I try to be all optimistic like that.

The truth is I’m flipping freezing and feeling whiny about it.

Yippee skippee it’s pretty out, and with only a quarter moon you don’t need a flashlight when you’re doing chores after dark, but even with a tank heater I have to beat on the ice in the trough with a sledge hammer at least twice a day… 20170105_162911.jpg

Guess I’ll be buying a bigger unit before next year…. 250 watts doesn’t cut it in a good sized tank at 5 degrees.

Of course, I guess I can’t whine, it’s my own fault. I wasn’t paying attention and a loop of cord was still hanging out the barn door when it started raining on the 8 inches of snow we had. When it started raining I thought the snow would do what it nearly always does here…. Go Away! Nope. Not this year.

It slipped off the barn roof and froze in a big pile. Hard. It hasn’t been very far out of the single digits all week. That’s bad, for you not-Americans with your Celsius weirdness. That’s like, what, -25 for you? Hey, that sounds pretty wicked… maybe I’ll stick with that. Then my ND friends will call me out and mock me…. Shut Up Maria, I know I’m a weenie ….

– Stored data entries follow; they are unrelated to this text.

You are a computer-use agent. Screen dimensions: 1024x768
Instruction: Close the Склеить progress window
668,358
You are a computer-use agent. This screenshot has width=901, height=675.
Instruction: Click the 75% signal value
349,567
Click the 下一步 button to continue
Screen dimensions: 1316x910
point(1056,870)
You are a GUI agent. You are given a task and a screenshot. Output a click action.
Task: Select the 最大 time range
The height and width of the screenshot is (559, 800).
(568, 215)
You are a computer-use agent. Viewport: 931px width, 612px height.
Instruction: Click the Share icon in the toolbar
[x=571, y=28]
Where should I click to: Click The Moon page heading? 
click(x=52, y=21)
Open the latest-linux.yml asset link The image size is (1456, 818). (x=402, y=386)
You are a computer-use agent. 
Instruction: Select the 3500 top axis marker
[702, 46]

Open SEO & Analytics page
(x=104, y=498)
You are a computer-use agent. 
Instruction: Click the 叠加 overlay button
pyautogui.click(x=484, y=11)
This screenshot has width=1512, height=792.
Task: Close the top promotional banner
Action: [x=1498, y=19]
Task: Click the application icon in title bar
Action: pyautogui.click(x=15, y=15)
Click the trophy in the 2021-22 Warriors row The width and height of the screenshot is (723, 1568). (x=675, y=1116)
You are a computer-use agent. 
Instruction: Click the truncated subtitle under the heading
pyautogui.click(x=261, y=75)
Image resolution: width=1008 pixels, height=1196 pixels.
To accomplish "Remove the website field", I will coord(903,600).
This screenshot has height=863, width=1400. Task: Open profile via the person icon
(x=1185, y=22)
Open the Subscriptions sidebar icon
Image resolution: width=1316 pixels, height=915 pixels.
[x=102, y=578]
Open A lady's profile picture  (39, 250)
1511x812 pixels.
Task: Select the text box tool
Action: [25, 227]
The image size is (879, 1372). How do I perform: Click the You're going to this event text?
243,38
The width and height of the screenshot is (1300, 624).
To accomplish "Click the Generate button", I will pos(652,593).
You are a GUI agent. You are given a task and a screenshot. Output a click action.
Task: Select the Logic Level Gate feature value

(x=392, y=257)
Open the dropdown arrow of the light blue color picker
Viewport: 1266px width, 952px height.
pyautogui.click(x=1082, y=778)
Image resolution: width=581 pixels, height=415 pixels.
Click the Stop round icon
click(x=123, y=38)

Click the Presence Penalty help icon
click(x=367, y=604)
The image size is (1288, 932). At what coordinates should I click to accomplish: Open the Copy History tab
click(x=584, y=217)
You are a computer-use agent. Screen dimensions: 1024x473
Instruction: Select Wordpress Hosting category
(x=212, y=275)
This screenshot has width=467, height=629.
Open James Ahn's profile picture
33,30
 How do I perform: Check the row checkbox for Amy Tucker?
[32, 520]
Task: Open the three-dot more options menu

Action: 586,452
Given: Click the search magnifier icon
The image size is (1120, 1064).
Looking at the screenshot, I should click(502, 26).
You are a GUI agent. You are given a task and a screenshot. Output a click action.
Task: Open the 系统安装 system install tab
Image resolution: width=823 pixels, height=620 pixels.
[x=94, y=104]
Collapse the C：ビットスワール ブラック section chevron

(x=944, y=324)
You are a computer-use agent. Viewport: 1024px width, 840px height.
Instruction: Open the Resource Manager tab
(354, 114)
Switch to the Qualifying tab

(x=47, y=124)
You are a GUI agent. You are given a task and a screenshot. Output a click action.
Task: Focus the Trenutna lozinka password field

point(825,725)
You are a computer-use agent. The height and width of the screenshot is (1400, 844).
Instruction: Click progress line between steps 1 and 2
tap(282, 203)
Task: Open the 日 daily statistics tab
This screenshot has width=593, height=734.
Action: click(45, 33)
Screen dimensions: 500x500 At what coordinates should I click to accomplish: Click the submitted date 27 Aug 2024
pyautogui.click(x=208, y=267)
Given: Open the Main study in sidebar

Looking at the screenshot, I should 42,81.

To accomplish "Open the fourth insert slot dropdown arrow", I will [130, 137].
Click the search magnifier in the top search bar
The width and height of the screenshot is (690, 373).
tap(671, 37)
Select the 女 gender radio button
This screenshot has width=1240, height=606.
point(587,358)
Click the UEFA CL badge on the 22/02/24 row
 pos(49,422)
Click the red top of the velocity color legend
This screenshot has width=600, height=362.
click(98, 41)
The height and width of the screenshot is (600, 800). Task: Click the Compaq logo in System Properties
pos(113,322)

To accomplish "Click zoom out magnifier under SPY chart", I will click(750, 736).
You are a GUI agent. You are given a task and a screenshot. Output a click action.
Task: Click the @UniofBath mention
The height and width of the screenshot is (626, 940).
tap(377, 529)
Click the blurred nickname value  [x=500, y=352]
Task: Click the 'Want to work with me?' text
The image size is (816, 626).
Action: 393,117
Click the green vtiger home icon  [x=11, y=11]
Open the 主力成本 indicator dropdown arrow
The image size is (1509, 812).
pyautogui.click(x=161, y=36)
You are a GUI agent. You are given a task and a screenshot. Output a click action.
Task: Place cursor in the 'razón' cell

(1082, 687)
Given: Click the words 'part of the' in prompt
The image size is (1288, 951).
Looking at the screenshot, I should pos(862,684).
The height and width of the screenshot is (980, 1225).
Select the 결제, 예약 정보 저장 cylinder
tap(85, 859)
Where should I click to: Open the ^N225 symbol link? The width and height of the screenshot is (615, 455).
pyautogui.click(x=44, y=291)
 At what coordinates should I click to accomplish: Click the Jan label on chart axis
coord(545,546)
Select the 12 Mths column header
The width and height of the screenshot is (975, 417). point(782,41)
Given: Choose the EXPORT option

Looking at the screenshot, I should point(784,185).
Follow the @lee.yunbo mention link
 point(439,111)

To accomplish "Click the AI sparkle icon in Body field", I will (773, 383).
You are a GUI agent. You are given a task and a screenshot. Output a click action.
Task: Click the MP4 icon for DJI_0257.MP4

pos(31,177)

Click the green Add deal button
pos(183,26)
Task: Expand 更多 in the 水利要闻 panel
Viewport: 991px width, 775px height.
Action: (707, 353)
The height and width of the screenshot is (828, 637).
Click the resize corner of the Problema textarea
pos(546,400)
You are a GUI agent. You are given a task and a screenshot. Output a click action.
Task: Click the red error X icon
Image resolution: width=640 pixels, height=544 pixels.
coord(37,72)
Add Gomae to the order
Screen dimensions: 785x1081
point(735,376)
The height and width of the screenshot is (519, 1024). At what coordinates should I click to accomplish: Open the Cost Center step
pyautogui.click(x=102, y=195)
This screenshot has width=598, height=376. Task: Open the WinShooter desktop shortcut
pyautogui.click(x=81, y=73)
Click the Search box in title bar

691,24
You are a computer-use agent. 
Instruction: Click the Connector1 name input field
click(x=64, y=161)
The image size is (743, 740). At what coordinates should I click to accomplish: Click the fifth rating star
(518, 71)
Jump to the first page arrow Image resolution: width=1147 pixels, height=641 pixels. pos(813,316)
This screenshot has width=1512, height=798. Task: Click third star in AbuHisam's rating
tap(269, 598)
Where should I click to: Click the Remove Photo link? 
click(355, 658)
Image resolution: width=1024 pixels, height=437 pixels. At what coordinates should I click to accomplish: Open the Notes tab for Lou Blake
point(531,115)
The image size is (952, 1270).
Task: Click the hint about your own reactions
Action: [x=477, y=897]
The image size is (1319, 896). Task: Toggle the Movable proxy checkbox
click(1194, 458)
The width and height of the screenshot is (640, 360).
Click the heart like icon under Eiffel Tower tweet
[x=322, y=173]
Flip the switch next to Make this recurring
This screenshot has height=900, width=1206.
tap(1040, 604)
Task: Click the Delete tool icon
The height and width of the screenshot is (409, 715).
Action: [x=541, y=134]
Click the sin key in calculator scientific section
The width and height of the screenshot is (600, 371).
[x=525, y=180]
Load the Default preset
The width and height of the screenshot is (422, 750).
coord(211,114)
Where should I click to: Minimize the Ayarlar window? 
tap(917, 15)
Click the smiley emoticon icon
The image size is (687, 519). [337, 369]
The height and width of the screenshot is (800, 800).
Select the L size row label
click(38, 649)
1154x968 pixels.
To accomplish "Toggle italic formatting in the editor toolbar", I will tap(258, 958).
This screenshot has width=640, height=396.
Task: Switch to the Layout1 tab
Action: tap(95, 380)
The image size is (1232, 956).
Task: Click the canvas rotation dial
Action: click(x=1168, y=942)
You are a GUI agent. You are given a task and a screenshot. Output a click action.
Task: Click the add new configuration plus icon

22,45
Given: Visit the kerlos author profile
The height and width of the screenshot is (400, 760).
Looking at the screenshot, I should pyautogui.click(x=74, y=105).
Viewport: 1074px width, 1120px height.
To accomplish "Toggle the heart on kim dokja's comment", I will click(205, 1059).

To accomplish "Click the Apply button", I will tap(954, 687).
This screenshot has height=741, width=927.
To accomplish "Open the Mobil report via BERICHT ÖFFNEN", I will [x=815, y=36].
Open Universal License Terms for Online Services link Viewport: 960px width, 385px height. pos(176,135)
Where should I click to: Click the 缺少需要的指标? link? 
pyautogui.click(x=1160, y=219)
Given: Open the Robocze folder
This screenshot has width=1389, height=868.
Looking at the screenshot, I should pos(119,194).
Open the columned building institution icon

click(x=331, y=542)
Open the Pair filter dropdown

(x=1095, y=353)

So my awesome 100 foot extension cord effectively has a big old chunk in the middle frozen to the ground under 2 feet of ice. I won’t be seeing that till April or so, the way things are going.

Of course, the dogs love it to bits, especially Her Highness Furball Corginess. Admittendly, Seven only loves it for like 5 minutes…. just until she can get back in front of the wood stove.20170105_160910.jpg

Which brings me to my next frozen thing…. My farm truck. My truck is in the doorway of the barn. Frozen to the ground. Yeah, that’s what I said. It rained and made puddles, then there was a hard freeze and snow cycle, and we have tires frozen to the ground. I’m not totally sure what to do about that… Wait until April?20170105_162345.jpg

Despite the cold today was our scheduled pedicure day for the horses, so Derek did the work in the barnyard rather than in the barn because of the truck-shaped cork in the barn door. The weather was pretty and the ground solid enough to do it easily outside the barn. Woolly boots and lots of layers made it comfortable. The horses stand quietly like champs, so we didn’t have to stay long in the cold.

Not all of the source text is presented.